Sulle Zes abbiamo registrato uno spirito di collaborazione istituzionale tra governo centrale e governo regionale. È possibile che questa diventi la regola nell’interesse della Sicilia?

“La collaborazione istituzionale dovrebbe essere la regola.Anzi, è un dovere per chi ha l’onore di ricoprire incarichi istituzionali. Per parte mia, credo di aver dimostrato questa disponibilità, già in chiusura della rendicontazione dei fondi europei nel 2019 mettendo a disposizione le strutture centrali dell’Agenzia, in occasione dell’accordo sul disavanzo regionale. Ne abbiamo parlato anche oggi con il Presidente Musumeci, a margine dell’incontro con la Ministra De Micheli. Noto però un rischio, che non voglio attribuire alla volontà politica di nessuno, ma che c’è. Mentre in Sicilia si chiedeva tutto a “mamma Regione”, ora ogni problema sembra rimandato al Governo nazionale. Ognuno ha le sue responsabilità, la Regione ha competenze importanti, di cui peraltro è gelosissima, come dimostra l’ampio contezioso costituzionale. Collaborazione sì, dunque. Nel rispetto delle proprie responsabilità. Piuttosto, sento l’esigenza che tutti insieme si lavori per aiutare gli enti locali, i Comuni, ad affrontare questo passaggio delicato. Qualche settimana fa ho provato a farlo sbloccando 300 milioni per infrastrutture sociali, ma ora dobbiamo anche affrontare il nodo del rafforzamento amministrativo”.

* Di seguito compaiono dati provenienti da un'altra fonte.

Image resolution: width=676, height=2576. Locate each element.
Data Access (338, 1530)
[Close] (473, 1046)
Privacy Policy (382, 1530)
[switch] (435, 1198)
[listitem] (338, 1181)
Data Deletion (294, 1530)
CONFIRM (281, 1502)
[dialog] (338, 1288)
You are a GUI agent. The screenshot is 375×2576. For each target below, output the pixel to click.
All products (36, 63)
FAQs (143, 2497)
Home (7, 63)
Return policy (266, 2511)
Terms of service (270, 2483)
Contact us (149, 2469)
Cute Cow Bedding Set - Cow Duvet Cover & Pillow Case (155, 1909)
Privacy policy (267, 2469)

Da uomo di sinistra che ne pensa delle polemiche che hanno accompagnato l’ingresso in giunta della Lega in Sicilia con Alberto Samonà?

“Raramente commento le vicende politiche interne di altri partiti e da Ministro non mi permetterei di sindacare le scelte legittime di un Presidente sulla sua giunta. Mi limito a una considerazione, diciamo così, di carattere storico. Citando Sciascia, nelle classi dirigenti che passano da destra a sinistra, da un partito all’altro, dall’autonomismo siciliano alla Lega di Salvini io vedo solo l’ennesima incarnazione di quell’eterno trasformismo che tanto male ha fatto nei secoli alla Sicilia e all’Italia. La Lega è stata nemica del Mezzogiorno, nelle scelte di Governo e non solo per le parole di odio nei confronti dei meridionali che Salvini pronunciava e che non dimentichiamo. Ora leggo, nel caso specifico, perfino di poesie dedicate ai nazisti. Tutto questo mi pare abbia poco a che fare con “l’identità siciliana”. Ma è un tema troppo importante per piegarlo alla polemica politica quotidiana”.